Let's find out how well it did:

metrics.homogeneity_score(labels_true, labels_pred)

metrics.completeness_score(labels_true, labels_pred)

Hey, pretty good! Not perfect (that is, 1.0), but not bad at all. And if you compare this against the K-means model:

labels_pred = k.labels_
metrics.homogeneity_score(labels_true, labels_pred)

metrics.completeness_score(labels_true, labels_pred)

In other words, my intuition was right. The GaussianMixture model was better at clustering the flowers than the K-means model.


In many ways, unsupervised learning is the true magic and potential in the machine-learning world. By using computers to identify patterns and groups in your data, more quickly and accurately than you could do yourself, you can start to identify and predict all sorts of things. As with supervised learning though, unsupervised learning requires that you try a variety of models, compare them against one another and understand that each model has its own advantages, disadvantages and biases.

The world of data science in general, and machine learning in particular, continues to grow at an extremely rapid rate, with new ideas, techniques and tutorials available all of the time. The Resources section here describes several places where you can learn more and start your journey in this set of concepts and technologies.


I used Python and the many parts of the SciPy stack (NumPy, SciPy, Pandas, Matplotlib and scikit-learn) in this article. All are available from PyPI or from SciPy.org

I recommend a number of resources for people interested in data science and machine learning.

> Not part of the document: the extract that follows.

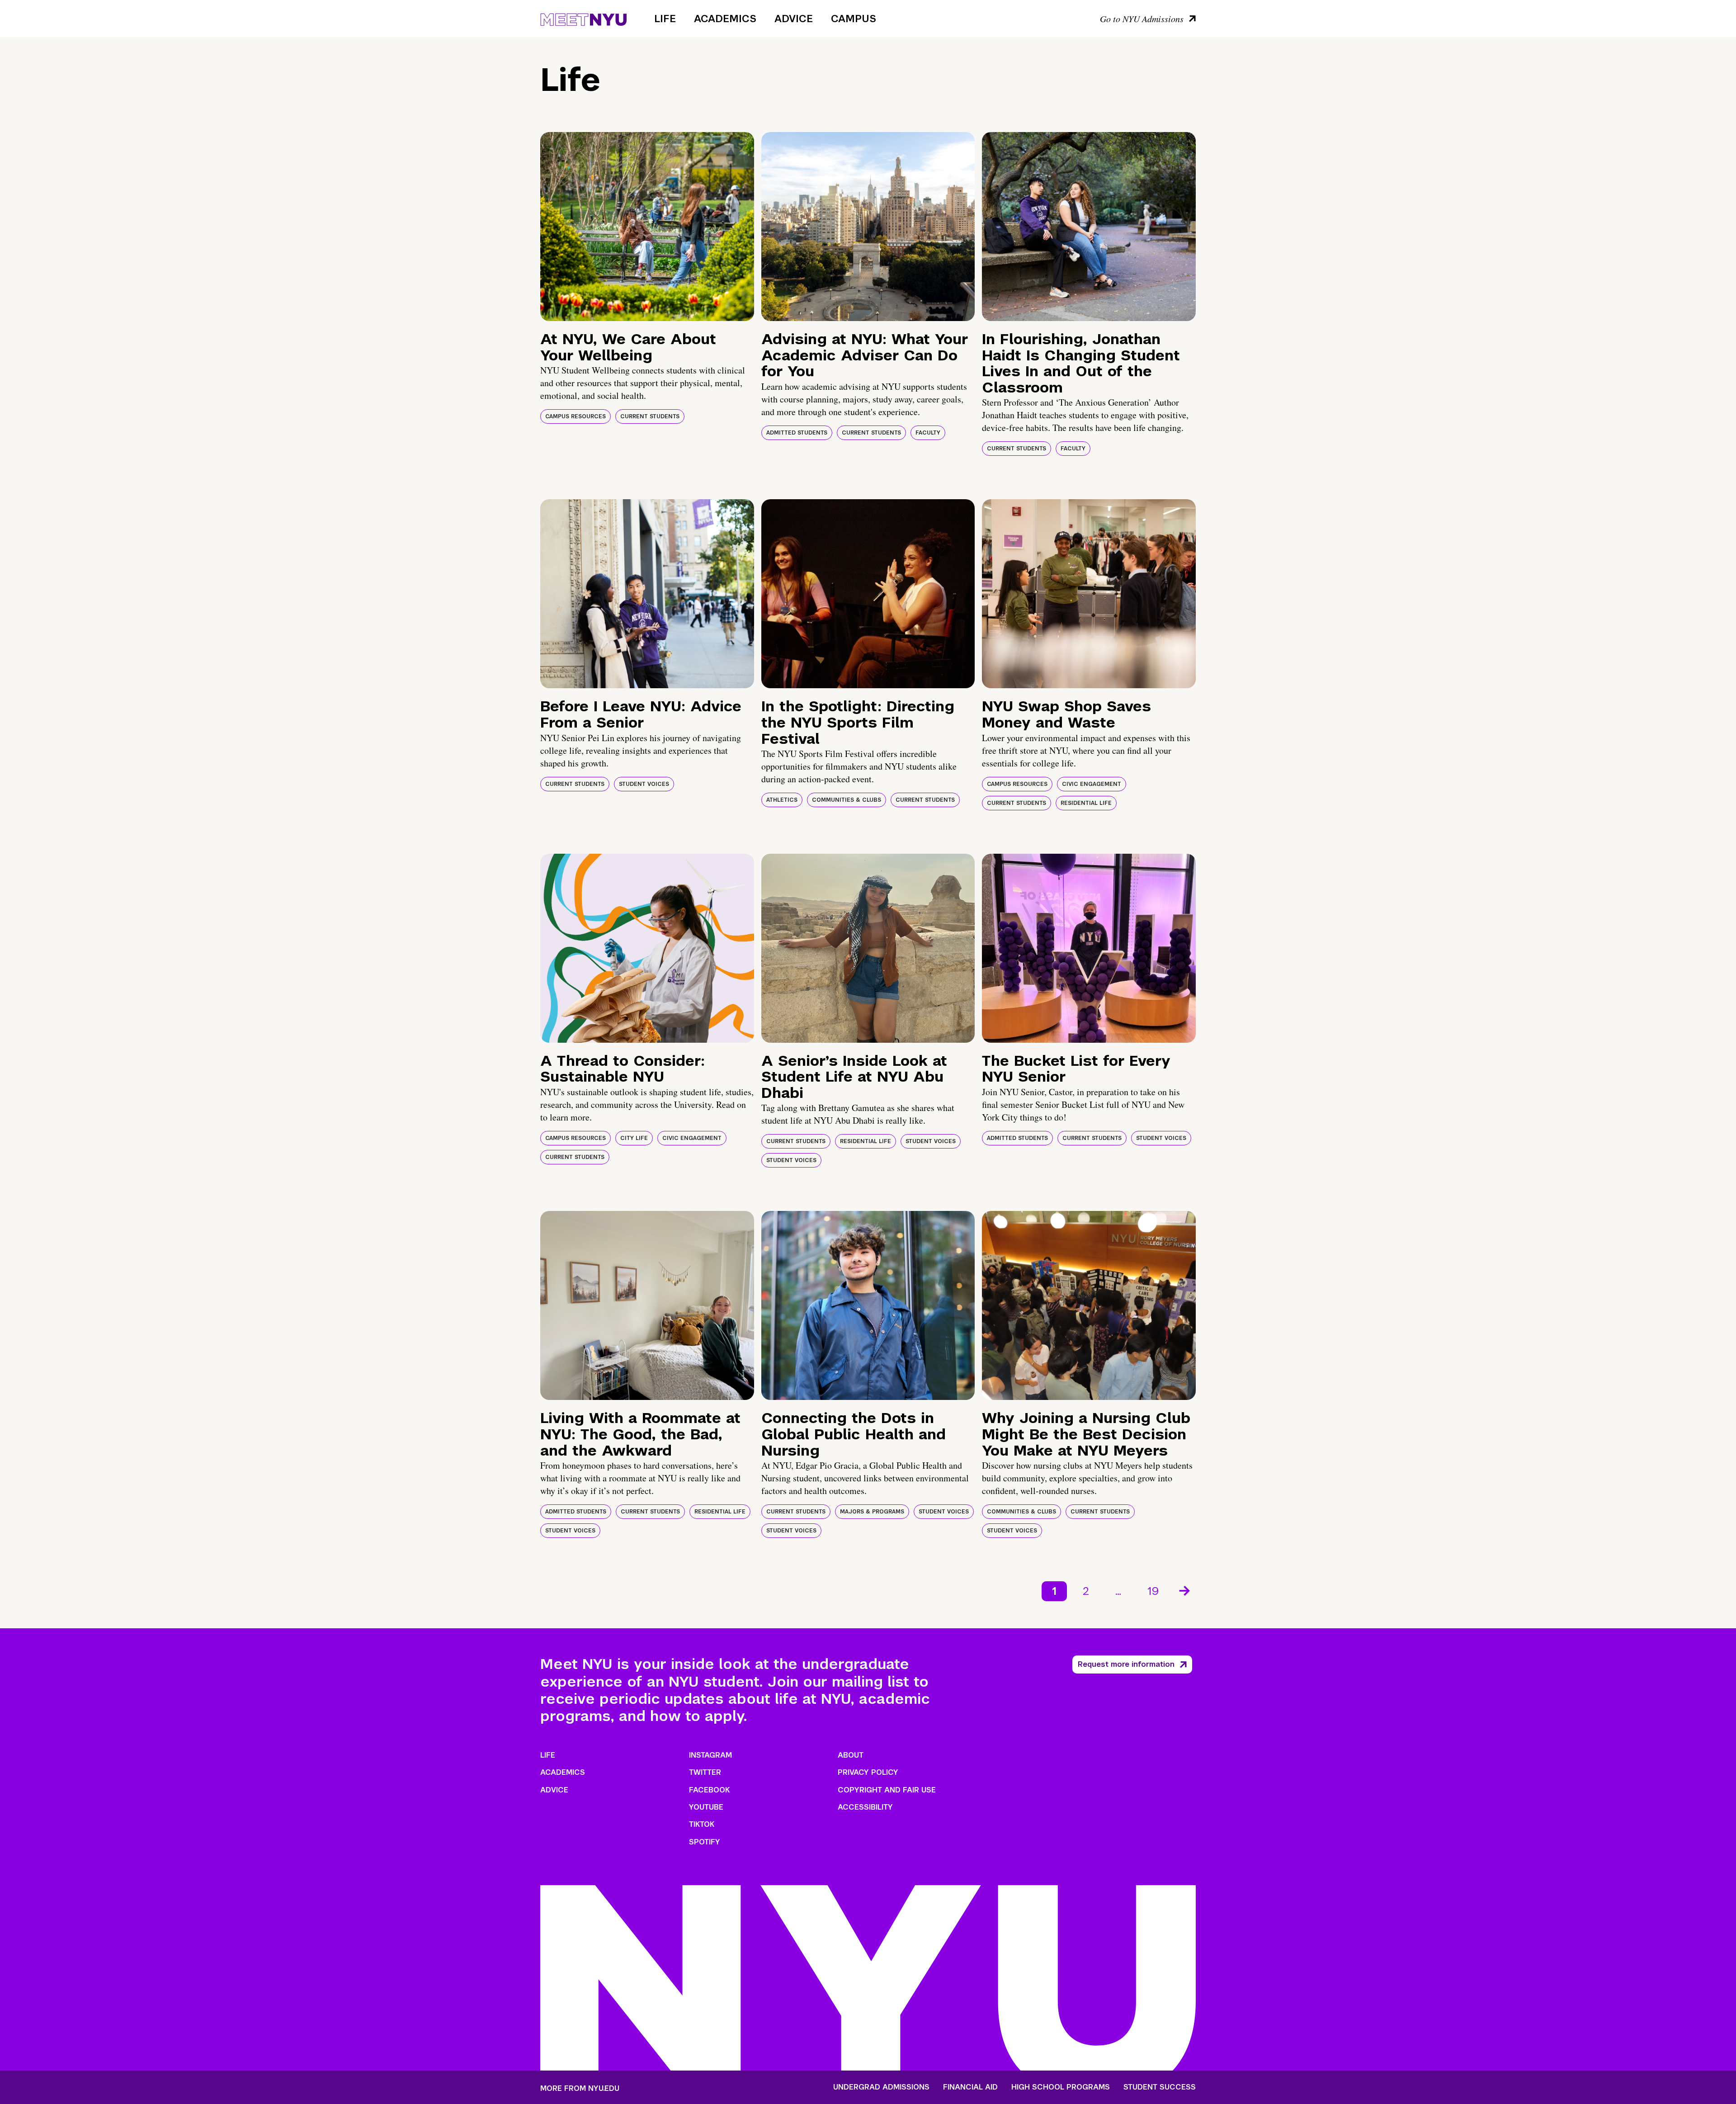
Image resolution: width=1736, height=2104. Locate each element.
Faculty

One long-standing weekly email list is "KDNuggets". You also should consider the "Data Science Weekly" newsletter and "This Week in Data", describing the latest data sets available to the public.

I am a big fan of podcasts, and I particularly love "Partially Derivative". Other good ones are "Data Stories" and "Linear Digressions". I listen to all three on a regular basis and learn from them all.

If you're looking to get into data science and machine learning, I recommend Kevin Markham's Data School and Jason Brownlie's Machine Learning Mastery" where he sells a number of short and dense, but high-quality ebooks on these subjects.